WARGAME WEDNESDAY: SPI, Silver Bayonet, Lee Se-dol, and “Magic Pill” Thinking

Wednesday , 9, March 2016 4 Comments

We’ve got a lot of wargaming content from the past couple of weeks here: Zac writes about miniatures gaming with Flames of War, Alex breaks out SPI’s Musket & Pike, and there’s my deluge of PrezCon reports as well.

For people that want even more wargaming news and discussion beyond even that, I suggest looking up the designers on Twitter. It was via Mark Herman’s feed that I discovered the Three Moves Ahead podcast discussing Silver Bayonet and the origins of GMT Games. Volko Ruhnke tweeted a link to a CNN article about the Go champion’s defeat at the hands of an AI opponent. Finally, Lewis Pulsipher has another game design video up on the “silver bullet” mentality:

Check it out!

PaxSims (Simulations)

Inside GMT (GMT Games)

Castalia House (Wargames)

Real and Simulated Wars (JC)

Ludic Futurism (Brian Train)


The Demo Gamers (David)

War in a Box (Warren Abox)

  • Alex says:

    I watched the first 45 minutes of the Alphago v Lee Sedol match with my DM and his brother, who are big Go fanatics, last night. They noted Lee made some strange choices choices early on, speculating that Lee was possibly gambling that Alphago might not know what to do if he made unorthodox plays, and even pulled up a virtual board to work out a few ways things might play out.

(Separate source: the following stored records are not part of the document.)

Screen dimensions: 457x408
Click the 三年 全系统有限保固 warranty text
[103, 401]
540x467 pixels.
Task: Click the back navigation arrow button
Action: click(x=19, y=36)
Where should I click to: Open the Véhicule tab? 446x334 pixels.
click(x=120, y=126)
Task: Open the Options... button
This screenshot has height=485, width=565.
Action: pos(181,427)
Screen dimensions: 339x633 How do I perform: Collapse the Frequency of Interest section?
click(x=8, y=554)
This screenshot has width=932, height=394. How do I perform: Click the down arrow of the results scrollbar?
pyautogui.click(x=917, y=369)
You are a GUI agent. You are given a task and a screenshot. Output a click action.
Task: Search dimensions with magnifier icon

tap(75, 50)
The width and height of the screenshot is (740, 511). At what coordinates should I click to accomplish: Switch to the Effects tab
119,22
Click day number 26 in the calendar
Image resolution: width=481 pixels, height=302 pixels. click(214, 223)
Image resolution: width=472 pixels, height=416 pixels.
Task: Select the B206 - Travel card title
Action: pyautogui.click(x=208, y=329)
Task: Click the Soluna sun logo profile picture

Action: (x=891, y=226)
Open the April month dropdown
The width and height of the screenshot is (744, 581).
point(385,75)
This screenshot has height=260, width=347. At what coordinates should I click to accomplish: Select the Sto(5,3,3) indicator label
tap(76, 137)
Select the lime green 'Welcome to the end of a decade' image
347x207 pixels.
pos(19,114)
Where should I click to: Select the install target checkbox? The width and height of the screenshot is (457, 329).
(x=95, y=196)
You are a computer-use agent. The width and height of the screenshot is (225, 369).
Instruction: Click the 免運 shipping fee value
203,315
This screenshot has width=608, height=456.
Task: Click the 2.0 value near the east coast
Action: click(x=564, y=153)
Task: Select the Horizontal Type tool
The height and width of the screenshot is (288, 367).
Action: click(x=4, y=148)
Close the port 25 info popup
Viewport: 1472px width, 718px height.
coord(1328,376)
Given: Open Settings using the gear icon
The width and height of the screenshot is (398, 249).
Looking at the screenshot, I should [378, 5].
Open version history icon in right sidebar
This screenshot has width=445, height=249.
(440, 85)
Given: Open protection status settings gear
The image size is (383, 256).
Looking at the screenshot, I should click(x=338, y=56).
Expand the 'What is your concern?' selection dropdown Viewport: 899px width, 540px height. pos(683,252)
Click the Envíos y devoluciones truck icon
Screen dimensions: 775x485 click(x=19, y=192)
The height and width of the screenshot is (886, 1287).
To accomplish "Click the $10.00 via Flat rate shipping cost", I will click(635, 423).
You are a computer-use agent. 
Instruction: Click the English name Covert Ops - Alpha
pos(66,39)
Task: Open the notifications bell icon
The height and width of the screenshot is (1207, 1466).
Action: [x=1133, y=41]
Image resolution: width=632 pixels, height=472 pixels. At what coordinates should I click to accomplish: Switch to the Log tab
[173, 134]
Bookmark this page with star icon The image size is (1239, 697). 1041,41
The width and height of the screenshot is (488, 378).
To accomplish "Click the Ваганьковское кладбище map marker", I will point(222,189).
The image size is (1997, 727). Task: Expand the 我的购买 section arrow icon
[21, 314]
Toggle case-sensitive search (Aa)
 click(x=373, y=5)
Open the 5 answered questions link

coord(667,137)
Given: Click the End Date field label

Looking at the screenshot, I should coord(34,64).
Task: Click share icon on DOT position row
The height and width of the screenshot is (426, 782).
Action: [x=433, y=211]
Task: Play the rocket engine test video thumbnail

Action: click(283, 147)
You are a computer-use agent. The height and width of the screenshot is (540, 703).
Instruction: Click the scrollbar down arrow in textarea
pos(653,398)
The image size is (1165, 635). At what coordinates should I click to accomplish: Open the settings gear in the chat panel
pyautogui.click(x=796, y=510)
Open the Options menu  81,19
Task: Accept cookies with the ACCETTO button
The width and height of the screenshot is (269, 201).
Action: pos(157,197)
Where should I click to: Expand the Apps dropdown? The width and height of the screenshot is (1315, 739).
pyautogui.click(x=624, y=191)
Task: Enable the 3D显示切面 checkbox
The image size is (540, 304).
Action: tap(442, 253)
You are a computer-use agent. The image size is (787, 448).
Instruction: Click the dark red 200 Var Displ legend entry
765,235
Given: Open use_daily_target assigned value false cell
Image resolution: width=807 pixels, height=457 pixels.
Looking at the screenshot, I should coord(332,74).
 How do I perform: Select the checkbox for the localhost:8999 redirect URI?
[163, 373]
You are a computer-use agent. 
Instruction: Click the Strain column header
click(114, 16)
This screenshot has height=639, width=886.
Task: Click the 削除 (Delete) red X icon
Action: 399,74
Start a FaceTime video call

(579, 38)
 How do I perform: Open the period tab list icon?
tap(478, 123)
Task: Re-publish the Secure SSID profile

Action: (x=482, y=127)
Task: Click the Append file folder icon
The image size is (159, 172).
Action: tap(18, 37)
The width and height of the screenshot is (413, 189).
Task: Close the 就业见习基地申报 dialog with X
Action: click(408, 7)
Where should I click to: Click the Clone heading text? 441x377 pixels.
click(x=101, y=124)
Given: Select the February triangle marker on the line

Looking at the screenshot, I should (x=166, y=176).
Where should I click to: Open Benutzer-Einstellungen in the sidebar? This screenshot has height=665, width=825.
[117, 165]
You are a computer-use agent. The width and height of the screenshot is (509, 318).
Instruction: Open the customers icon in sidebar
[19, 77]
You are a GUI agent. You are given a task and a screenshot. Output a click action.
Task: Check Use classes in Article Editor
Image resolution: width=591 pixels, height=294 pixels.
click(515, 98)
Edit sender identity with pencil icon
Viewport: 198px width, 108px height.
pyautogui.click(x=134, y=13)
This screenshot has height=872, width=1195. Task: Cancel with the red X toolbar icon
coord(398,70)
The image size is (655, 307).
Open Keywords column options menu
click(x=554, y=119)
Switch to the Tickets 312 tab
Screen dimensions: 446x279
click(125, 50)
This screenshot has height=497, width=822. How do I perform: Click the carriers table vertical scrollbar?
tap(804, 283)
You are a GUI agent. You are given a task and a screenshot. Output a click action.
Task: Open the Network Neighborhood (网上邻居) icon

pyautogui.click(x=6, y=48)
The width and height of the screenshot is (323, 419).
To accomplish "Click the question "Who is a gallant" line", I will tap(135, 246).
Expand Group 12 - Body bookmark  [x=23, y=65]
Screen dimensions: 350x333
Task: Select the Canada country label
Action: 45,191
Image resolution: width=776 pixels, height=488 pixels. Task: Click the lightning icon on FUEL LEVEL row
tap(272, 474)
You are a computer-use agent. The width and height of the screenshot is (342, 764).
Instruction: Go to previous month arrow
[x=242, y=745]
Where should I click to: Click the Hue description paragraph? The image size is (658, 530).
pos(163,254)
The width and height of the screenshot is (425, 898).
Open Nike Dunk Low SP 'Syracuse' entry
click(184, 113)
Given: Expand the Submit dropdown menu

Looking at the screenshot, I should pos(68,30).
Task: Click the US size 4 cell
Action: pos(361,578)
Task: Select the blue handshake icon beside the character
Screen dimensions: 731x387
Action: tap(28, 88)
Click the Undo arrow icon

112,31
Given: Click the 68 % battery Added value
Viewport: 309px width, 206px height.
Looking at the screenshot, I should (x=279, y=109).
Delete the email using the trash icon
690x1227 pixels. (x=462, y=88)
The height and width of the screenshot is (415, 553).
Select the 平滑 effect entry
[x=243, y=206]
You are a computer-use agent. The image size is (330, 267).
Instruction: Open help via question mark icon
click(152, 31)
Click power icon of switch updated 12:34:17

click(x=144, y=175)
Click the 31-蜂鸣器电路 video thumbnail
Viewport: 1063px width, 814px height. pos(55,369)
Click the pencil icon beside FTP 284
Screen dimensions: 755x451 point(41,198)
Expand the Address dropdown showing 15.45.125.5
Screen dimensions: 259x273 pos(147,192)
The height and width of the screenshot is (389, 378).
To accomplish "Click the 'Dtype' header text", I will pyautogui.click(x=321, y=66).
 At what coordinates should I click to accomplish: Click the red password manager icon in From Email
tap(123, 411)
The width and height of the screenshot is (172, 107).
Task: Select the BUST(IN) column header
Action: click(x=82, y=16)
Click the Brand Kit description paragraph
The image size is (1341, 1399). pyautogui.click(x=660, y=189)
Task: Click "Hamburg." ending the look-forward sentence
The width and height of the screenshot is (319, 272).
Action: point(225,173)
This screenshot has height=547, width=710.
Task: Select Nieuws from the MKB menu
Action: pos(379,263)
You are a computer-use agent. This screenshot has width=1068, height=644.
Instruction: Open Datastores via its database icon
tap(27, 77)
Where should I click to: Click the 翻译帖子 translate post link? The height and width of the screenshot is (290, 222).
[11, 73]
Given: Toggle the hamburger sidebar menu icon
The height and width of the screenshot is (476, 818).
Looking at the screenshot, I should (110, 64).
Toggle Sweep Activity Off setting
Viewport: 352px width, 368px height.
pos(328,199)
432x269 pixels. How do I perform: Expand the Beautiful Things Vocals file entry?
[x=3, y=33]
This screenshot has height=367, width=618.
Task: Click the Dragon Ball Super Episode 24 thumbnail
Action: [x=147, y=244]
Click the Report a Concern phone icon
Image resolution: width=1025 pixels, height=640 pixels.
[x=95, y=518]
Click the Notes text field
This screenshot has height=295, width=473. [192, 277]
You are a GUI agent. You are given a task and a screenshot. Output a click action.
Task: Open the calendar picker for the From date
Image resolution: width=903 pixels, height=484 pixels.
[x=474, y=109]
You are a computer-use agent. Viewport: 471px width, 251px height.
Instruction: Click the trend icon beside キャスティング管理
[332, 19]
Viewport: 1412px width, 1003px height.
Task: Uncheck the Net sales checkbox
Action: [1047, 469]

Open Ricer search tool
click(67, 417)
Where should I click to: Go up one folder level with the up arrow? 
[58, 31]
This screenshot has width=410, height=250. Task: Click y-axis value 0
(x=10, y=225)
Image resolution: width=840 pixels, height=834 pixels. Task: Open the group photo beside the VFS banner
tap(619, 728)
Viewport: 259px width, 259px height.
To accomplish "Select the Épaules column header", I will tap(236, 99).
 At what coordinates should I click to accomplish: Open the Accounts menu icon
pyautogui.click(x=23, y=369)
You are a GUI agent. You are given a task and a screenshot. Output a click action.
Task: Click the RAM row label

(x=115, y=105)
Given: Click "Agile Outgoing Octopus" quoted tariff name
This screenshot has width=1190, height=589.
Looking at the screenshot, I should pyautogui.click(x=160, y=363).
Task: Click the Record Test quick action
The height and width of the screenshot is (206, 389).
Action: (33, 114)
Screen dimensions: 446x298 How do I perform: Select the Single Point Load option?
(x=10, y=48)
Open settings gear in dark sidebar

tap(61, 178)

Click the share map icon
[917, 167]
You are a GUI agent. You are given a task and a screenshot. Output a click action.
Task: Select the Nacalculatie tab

    My inability to grasp beyond the basic fundamentals of Go strategy makes me feel unserious as a wargamer. Those guys are hardcore.

    • Jeffro says:

      Yeah, well we’ll see if Alphago can go the distance!

      • Alex says:

        Microsoft’s next step for Alphago needs to be creating a steam-shovel-jawed automaton to place the pieces out on the board for it to step up that intimidation factor.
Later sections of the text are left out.